Beliefs allow the decision maker to, well, make some decision, at least consistently.

  • What’s the difference between both situations?
  • What do they have in common?

Uncertainty

A refresh on Set Theory

Sets and elements

A set is a collection of objects, which are elements of the set.

Definition

Let \(S\) represent a set, and \(s\) an element of that set, we write \(s\in S\) to mean \(s\) belongs to \(S\).

If \(s\) does not belong to \(S\), we write \(s\notin S\).

Definition

If a set \(S\) does not have any element, then it is the empty set, denoted by \(\emptyset\).

How to write down a Set

There are several ways to specify a set.

By extension, or as a list:

  • If a set \(S\) has a finite number of elements (\(x_i\in S\)) we can write it like this: \[S=\{x_1, x_2, ..., x_n\}\]

  • If a set \(S\) has an infinite (but countable) elements (\(x_i\in S\)) we can write it like: \[S=\{x_1, x_2, ...\}\]

How to write down a Set

By describing the property (\(P\)) that \(x\) must satisfy to be included in \(S\): \[S= \{x|x \text{ satisfies } P\}\] in this case \(|\) reads as such that. For example \[S=\{x\in\mathbb{R}|x>=0\}\] to describe the non-negative real numbers.

This example is special, as the positive real numbers cannot be written down as a a list. In this case the interval \([0,\infty)\) is an uncountable set.

More definitions

Definition

If \(\forall x\in S\) it is also true that \(x\in T\), then we say that \(S\) is a subset of \(T\), and we write it like \(S\subseteq T\).

Definition

If \(S\subseteq T\) and at the same time \(T\subseteq S\) then we say that \(S\) and \(T\) are equal, and we write it \(S=T\).

Definition

The universal set \(\Omega\) is the set that contains all objects that could conceivably be of interest in a particular context.

By definition the, any set \(S\) must be a subset of \(\Omega\).

More definitions

The universal set is important because it defines the scope of our analysis. Say we are studying the performance of students of Statistics I in 2025.

The cars parked outside our institution do not belong to the universal set, because they are not relevant for our purpose. Only students of Statistics I in 2025 belong to the universal set.

**Dataset entries:**

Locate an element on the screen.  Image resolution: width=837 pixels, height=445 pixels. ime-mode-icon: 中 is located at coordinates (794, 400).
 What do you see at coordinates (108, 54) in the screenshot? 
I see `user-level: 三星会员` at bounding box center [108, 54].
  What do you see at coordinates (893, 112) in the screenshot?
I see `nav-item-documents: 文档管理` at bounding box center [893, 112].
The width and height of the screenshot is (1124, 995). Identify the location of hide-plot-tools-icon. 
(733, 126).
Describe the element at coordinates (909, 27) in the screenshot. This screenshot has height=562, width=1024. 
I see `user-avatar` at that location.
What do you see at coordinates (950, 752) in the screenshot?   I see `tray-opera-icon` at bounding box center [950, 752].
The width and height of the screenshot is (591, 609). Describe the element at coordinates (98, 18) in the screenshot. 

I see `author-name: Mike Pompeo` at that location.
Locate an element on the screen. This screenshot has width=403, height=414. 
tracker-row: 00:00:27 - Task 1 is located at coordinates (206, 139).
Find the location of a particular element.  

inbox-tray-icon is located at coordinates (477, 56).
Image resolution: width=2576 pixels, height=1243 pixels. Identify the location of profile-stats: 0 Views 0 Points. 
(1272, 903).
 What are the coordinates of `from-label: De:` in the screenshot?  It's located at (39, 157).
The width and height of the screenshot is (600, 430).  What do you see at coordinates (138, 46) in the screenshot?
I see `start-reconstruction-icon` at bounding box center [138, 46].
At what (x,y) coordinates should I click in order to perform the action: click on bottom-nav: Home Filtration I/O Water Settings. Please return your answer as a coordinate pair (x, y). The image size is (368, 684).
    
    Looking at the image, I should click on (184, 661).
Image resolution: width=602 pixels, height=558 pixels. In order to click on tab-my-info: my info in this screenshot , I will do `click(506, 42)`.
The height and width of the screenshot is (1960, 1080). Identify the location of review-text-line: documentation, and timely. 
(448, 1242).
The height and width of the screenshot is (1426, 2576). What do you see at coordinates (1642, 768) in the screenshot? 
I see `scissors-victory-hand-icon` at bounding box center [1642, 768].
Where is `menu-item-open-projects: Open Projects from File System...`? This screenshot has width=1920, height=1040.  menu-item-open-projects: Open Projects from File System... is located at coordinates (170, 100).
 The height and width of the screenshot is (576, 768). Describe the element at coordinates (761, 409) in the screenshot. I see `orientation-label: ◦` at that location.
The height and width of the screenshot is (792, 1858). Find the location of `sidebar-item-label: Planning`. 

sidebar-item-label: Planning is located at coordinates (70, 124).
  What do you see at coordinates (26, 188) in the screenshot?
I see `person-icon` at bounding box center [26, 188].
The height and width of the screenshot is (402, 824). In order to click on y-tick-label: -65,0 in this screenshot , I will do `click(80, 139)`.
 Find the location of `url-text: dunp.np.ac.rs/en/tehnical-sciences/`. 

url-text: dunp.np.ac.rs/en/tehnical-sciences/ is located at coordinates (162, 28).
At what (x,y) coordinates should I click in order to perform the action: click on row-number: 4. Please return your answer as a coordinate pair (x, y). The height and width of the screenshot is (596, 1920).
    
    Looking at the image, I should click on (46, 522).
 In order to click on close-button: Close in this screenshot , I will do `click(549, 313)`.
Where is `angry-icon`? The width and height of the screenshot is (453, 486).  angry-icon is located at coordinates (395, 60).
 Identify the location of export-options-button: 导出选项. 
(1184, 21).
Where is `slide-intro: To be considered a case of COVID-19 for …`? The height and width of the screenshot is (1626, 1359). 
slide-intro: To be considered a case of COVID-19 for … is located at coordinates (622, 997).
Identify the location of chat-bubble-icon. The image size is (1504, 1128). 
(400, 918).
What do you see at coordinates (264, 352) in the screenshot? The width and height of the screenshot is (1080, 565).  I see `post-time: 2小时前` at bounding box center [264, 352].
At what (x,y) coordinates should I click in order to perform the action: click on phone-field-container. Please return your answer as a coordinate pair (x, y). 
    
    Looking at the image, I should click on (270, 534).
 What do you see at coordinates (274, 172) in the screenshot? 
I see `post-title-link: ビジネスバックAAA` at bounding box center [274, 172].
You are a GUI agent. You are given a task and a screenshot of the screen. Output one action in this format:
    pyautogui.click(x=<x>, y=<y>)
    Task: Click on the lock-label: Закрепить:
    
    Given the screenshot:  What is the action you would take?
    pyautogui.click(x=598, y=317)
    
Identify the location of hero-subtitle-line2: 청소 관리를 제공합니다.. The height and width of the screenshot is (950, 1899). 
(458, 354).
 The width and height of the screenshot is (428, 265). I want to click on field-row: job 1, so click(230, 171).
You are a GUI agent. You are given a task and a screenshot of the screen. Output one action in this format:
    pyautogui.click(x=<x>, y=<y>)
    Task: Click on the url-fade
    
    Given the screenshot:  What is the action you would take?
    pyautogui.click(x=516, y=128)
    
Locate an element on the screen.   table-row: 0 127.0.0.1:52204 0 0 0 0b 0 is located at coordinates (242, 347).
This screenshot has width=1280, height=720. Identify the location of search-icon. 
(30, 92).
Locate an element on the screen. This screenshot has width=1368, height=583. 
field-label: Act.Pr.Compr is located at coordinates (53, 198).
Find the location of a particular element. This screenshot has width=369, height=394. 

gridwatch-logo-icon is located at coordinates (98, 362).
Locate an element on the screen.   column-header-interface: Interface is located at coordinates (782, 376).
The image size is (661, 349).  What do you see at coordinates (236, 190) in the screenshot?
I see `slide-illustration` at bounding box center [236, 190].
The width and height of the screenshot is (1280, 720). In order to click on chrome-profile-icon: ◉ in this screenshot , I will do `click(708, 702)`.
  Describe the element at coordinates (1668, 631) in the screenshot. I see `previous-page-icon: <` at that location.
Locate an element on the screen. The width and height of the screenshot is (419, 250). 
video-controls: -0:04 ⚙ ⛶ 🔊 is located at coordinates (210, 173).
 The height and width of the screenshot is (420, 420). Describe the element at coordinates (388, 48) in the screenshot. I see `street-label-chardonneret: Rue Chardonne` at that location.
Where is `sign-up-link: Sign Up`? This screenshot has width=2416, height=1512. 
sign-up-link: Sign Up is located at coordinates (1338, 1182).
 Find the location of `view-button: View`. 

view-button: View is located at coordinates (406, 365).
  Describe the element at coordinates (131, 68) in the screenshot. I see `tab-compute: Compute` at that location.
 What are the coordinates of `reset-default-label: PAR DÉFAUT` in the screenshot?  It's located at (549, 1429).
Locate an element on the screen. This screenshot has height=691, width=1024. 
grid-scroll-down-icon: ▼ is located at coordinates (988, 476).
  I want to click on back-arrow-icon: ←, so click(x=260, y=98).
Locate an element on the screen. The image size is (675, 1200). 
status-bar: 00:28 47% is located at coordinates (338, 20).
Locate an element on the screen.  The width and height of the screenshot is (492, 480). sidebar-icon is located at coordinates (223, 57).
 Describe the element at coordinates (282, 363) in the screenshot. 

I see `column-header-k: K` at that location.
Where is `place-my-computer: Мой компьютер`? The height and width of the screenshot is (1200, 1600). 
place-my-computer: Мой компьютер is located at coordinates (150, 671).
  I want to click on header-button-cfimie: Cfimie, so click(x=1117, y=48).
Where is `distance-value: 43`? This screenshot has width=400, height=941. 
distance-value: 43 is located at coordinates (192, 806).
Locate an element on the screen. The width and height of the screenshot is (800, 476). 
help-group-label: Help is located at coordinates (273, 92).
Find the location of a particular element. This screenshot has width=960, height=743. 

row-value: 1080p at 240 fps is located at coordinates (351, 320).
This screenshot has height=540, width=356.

**INSTRUCTION 1:**
Please reproduce, word for word, the passage of the set theory notes between "If \(\forall x\in" and "a particular context.", inclusive.
**INSTRUCTION 2:**
Answer these questions using the set theory notes:
(a) How is the vertical bar read in the notation that describes a set by a property?
(b) What letter denotes the universal set?
(c) In the example about students of Statistics I in 2025, what is named as not belonging to the universal set?
**INSTRUCTION 3:**
Continue the set theory notes from the point where they end.

**FINAL ANSWER 1:**
If \(\forall x\in S\) it is also true that \(x\in T\), then we say that \(S\) is a subset of \(T\), and we write it like \(S\subseteq T\).

Definition

If \(S\subseteq T\) and at the same time \(T\subseteq S\) then we say that \(S\) and \(T\) are equal, and we write it \(S=T\).

Definition

The universal set \(\Omega\) is the set that contains all objects that could conceivably be of interest in a particular context.

**FINAL ANSWER 2:**
(a) It reads as "such that."
(b) Ω (Omega).
(c) The cars parked outside the institution.

**FINAL ANSWER 3:**
Set Operations

Definition

The complement of a set \(S\), with respect to \(\Omega\), is the set \(\{x\in\Omega| x\notin S\}\), that is, all the relevant elements that do not belong in \(S\). We denote it as \(S^c\).

Corollary: It is easy to see that \(\Omega^c=\emptyset\).

Set Operations

Definition

The union of two sets \(S\) and \(T\) is the set of all elements that belong to \(S\) or \(T\) (or both), and is denoted by \(S\cup T\). \[S\cup T=\{x\in\Omega | x\in S\ \vee\ x\in T\}\]

Definition

The intersection of two sets \(S\) and \(T\) is the set of all elements that belong to \(S\) and \(T\), and is denoted by \(S\cap T\). \[S\cap T=\{x\in\Omega | x\in S\wedge x\in T\}\]

Note that \(\vee\) stands for or, and \(\wedge\) stands for and.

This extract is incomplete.